As South Sudan goes through a constitutional review process, which includes the hosting of seminars and workshops across the country to obtain input from citizens on the new constitution, the issue of child marriage is something that has been frequently discussed.

President Salva Kiir appointed a 55-member Constitutional Review Commission in 2012 to assess and improve on the country's current transitional constitution, which was adopted on Jul. 9, 2011, the day South Sudan became an independent nation.

The commission is expected to submit the draft for a new constitution by December 2014.

According to the United Nations, women and girls in South Sudan remain particularly vulnerable. After a civil war with Sudan that lasted 21 years, they have been the victims of the worst human rights abuses, including rape and abduction. An estimated two million people were killed and four million displaced before a 2005 treaty ended the conflict by splitting Sudan in two.

In mid-April the U.N. Mission in South Sudan (UNMISS) said it was concerned about the role of women in the country given the continuing inter-communal violence that regularly threatens civilians, especially women and children. At least 1,600 people died in 2011 in fighting between the Murle and Lou Nuer ethnic groups, according to the U.N.

In April, the head of UNMISS, Hilde Johnson, told reporters in Juba that the U.N. was dedicated to enforcing the rights of women, children and the elderly who were "particularly vulnerable and need protection."

Paleki Mathew Obur, director of the local NGO South Sudan Women's Empowerment Network, says they want the issue of a minimum marriageable age addressed in the new constitution, as it is not defined in the current transitional one.

"Different organisations have gone to (Sudan's various) states and have gathered different recommendations for the minimum age of marriage. Some people are saying that it should be 18 and others are saying 25 years should be the minimum age," she tells IPS.
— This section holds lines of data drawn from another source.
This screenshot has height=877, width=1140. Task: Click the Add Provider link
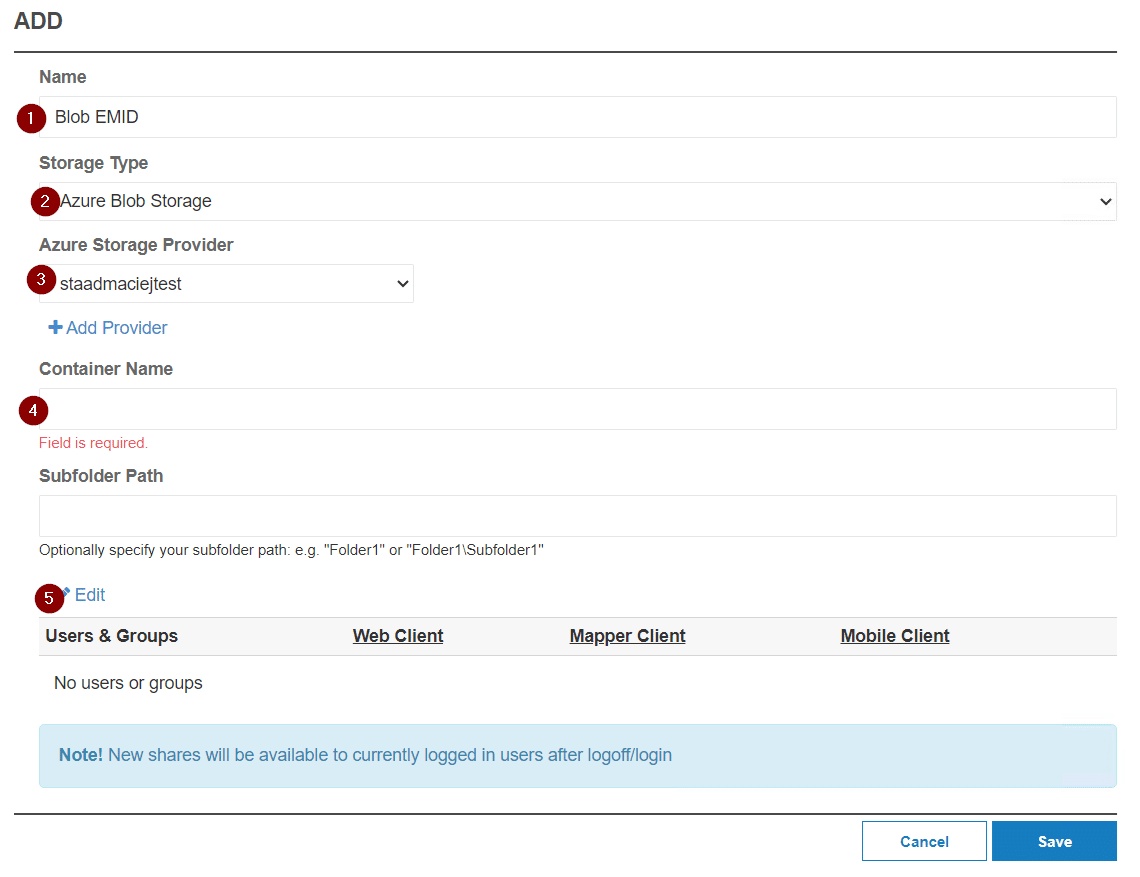tap(115, 327)
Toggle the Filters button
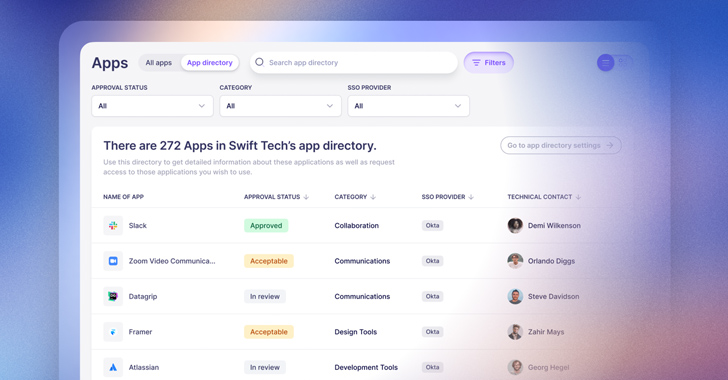This screenshot has height=380, width=728. pyautogui.click(x=488, y=63)
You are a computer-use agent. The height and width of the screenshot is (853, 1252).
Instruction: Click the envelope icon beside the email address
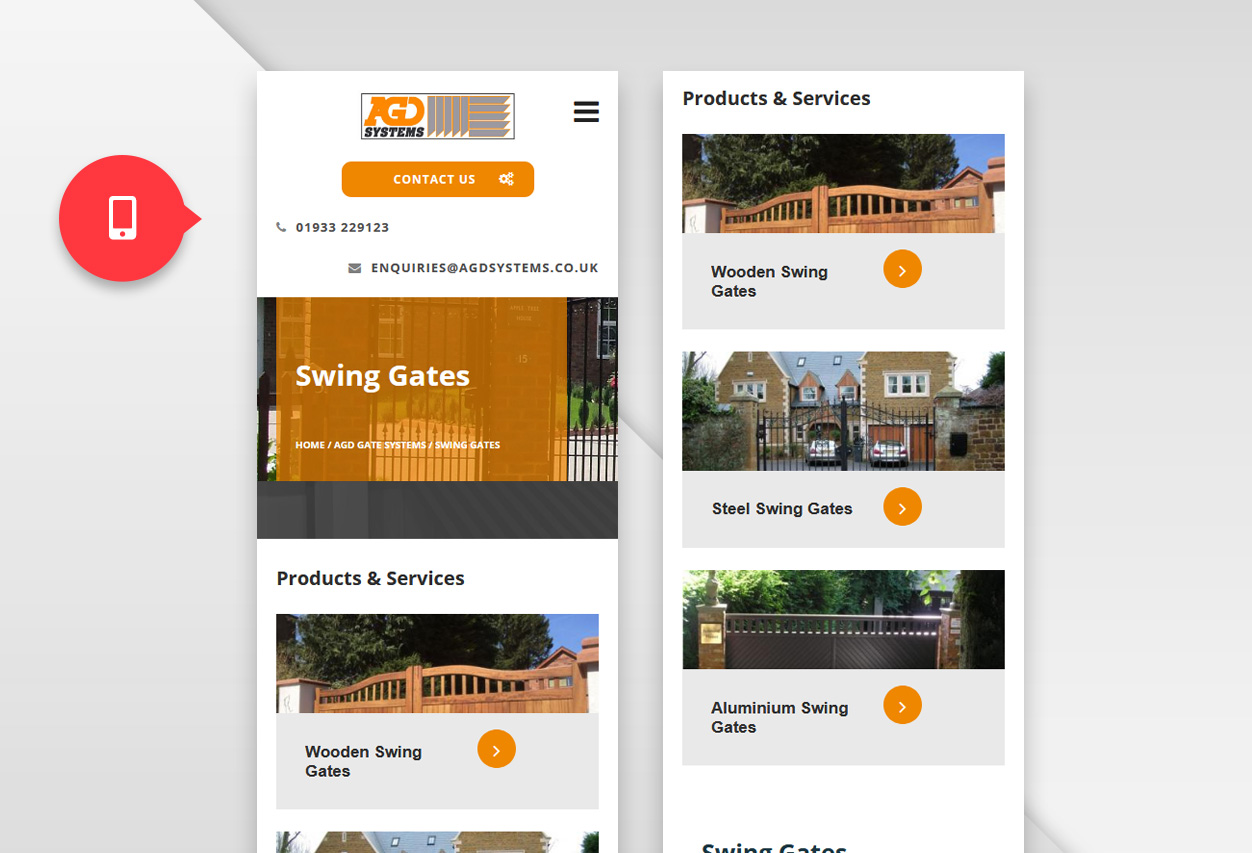pyautogui.click(x=355, y=268)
Angelina Daniel Seeka, from the local NGO End Impunity, tells IPS that the root cause of child marriage lies within customary law.

"Early marriage, violence against women and many other things at the grassroots that women are suffering from are because of customary law. So we need to do something about it. I hope we will come up with something that can help women in the future," she says.

Activists say that the unwritten nature of customary law here serves as an opportunity for local chiefs - who are almost all men - to interpret the law in any way they want.

According to Lorna James Elia, head of the women's organisation Voice for Change, the new constitution should redefine customary law.

"What we are saying is that there are areas in customary law that are very good and we can retain them. But those aspects that are very discriminative, whether they are cherished by women or cherished by men, should be dealt away with," she tells IPS.

Under South Sudan's judicial system, customary law, which consists of numerous unwritten traditional laws, is applied alongside statutory law.

But the practice remains contentious, as many instances of customary law here are considered unjust. For example, under customary law if a person commits murder their family compensates the bereaved family by giving them a young female relative.

"We want the constitution to include a clause making it clear that no human being is to be used to compensate the family of a murdered person. There should be no child compensation," rights activist Buruna Ciricio said at a recent U.N.-backed national women's conference on constitutional development in Juba.

Customary law also forces a widow to be "given" to a brother or relative of her late husband. She is not eligible to inherit her husband's land or property, and her "new husband" will inherit in her stead and is expected to take care of her.

Once the new constitution is finally drafted, it is expected to be debated in parliament in early 2015, before it is signed into law.